I'm working on a JS script to render a guitar fretboard. I need to declare two static vars in my class. One object to map note names like "C#" onto their integer MIDI note the other an array of objects providing details for each midi mote. It looks like I have to declare these after the class/function itself but I want to be sure I can refer to them in the constructor function.
Complicating matters is that I want to namespace my code inside an anonymous function to prevent name collisions--I understand these are best practices.
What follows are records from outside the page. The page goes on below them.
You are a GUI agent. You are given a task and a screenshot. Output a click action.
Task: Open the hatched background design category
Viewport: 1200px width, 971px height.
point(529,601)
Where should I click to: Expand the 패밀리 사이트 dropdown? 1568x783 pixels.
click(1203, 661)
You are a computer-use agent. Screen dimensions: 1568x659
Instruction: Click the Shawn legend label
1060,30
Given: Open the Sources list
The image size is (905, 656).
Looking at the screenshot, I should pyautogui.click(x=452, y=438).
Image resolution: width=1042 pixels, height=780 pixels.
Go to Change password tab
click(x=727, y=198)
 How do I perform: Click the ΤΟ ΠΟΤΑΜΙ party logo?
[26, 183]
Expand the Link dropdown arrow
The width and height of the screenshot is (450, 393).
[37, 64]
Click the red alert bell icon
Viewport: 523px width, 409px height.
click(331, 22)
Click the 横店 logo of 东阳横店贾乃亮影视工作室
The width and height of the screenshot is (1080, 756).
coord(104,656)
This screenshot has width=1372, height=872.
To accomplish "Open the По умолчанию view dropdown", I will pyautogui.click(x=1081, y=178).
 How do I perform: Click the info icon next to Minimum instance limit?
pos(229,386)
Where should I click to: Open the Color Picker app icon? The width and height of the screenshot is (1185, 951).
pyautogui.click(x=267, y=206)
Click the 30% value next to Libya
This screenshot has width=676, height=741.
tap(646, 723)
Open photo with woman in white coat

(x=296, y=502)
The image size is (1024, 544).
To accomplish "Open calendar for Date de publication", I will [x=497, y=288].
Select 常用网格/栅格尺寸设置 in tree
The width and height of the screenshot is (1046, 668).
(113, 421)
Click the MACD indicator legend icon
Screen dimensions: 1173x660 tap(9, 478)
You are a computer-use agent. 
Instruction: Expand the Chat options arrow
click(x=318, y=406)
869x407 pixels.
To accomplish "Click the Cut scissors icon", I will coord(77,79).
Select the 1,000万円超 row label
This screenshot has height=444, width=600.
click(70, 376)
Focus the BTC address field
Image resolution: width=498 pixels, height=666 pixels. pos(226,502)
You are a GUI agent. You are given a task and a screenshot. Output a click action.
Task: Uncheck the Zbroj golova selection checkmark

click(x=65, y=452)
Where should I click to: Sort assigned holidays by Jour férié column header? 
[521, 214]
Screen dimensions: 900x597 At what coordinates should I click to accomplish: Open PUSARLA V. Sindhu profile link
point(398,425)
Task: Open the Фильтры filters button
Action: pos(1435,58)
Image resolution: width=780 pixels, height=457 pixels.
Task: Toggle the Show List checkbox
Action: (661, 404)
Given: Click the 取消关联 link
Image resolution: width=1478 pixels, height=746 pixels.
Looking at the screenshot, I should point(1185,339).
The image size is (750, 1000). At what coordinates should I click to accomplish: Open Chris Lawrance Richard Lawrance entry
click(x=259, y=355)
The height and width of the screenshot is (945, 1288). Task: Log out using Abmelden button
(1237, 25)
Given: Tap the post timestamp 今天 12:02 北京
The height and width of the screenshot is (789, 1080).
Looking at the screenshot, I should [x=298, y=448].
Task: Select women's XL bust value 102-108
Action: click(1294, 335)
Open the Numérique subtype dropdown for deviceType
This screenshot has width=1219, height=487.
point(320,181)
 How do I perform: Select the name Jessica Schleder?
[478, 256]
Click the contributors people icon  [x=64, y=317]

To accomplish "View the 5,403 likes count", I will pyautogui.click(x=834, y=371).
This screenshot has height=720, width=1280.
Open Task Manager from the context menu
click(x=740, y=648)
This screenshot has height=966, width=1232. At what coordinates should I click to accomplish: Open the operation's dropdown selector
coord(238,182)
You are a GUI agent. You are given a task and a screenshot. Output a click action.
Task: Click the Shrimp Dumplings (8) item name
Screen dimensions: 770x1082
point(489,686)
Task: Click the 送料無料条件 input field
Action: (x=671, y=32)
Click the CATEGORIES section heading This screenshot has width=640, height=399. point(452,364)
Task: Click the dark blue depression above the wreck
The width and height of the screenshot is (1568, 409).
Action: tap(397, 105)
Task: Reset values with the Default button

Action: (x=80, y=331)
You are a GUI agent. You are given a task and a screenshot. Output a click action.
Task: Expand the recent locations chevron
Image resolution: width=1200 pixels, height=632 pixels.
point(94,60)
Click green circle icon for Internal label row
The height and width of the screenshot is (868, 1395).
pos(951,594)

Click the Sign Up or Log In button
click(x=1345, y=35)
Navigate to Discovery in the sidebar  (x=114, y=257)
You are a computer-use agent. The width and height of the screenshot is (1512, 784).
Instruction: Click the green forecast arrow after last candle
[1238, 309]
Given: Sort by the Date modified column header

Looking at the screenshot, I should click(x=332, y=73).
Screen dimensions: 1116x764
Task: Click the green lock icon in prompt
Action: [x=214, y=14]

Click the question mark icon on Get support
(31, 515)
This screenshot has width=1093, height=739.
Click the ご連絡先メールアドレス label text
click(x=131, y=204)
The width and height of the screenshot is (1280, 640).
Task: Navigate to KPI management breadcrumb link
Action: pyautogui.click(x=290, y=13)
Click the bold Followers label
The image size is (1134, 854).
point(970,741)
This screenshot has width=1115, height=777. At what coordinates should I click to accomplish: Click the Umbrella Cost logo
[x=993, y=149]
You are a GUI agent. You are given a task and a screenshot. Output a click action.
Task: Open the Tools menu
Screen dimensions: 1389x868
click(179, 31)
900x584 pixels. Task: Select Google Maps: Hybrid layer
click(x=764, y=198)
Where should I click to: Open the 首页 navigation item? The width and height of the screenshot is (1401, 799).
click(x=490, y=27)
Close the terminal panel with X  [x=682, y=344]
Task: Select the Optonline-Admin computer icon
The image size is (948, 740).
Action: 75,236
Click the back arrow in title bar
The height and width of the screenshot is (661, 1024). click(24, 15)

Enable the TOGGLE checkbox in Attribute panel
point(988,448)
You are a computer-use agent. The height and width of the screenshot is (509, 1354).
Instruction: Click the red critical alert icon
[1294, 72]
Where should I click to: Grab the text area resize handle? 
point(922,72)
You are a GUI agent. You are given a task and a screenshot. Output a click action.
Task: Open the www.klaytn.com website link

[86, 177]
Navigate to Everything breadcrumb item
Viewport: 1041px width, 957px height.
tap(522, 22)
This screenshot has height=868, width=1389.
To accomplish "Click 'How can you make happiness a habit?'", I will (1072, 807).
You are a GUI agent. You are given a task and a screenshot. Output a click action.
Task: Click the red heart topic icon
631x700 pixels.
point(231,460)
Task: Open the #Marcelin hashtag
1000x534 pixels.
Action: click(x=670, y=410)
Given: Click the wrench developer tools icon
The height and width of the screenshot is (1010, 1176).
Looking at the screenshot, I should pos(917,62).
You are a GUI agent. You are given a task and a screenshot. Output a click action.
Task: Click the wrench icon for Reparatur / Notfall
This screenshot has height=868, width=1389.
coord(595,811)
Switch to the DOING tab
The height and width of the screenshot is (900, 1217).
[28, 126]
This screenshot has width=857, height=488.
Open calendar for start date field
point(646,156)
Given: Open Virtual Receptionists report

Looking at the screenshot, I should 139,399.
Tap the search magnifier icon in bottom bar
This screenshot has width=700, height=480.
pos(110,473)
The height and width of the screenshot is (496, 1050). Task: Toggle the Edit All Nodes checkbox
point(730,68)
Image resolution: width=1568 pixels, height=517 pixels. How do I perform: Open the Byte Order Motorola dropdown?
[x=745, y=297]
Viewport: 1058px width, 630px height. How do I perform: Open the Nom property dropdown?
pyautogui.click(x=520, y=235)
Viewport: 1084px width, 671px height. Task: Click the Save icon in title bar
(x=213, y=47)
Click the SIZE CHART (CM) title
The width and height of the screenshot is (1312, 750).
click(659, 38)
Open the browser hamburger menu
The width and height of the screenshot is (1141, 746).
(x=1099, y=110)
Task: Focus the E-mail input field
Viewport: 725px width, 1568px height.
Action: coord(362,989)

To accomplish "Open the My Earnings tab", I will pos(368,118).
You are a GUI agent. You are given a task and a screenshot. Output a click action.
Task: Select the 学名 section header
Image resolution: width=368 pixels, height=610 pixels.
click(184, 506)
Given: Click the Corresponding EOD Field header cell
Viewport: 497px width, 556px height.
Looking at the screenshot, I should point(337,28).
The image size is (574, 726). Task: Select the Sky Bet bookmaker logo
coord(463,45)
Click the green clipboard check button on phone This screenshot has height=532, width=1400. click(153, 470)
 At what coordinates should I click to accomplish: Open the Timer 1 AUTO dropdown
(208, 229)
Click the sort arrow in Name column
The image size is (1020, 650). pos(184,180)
I've been puttering around with some code and have something like this, but I don't think the stuff at the end is going to work.
(function(){
// object to encapsulate this module
var MyClass = function() {
this.foo = "foo";
this.bar = "bar";
};
MyClass.nameToMidiNumber = {"C0":0,"C#0":1,"Db0":1,"D0":2,"D#0":3,"Eb0":3}; // and so on
MyClass.midiData = [{"octave":0,"utf8_name":"C","ascii_name":"C","frequency":8.1757989156},{"octave":0,"utf8_name":"C♯\/D♭","ascii_name":"C#\/Db","frequency":8.661957218}]; // etc
if(typeof window!="undefined"){
window.MYNAMESPACE || (window.MYNAMESPACE = {});
if(window.MYNAMESPACE.MyClass){
for(var prop in MyClass){
window.MYNAMESPACE.MyClass[prop]=MyClass[prop]
}
}else{
window.MYNAMESPACE.MyClass=MyClass
}
} else {
throw "'window' not defined. Unable to attach MyClass.";
}
})();
Am I doing this right? Ideally, after including this script with an HTML tag:
<script type="text/javascript" src="myscript.js"></script>
then I could just instantiate the object like so:
var gtr = new MYNAMESPACE.MyClass(prm1, prm2, prm3);
I'm also aware that a transition is currently underway to ES6 which has the class and static keywords. Should I be using that instead?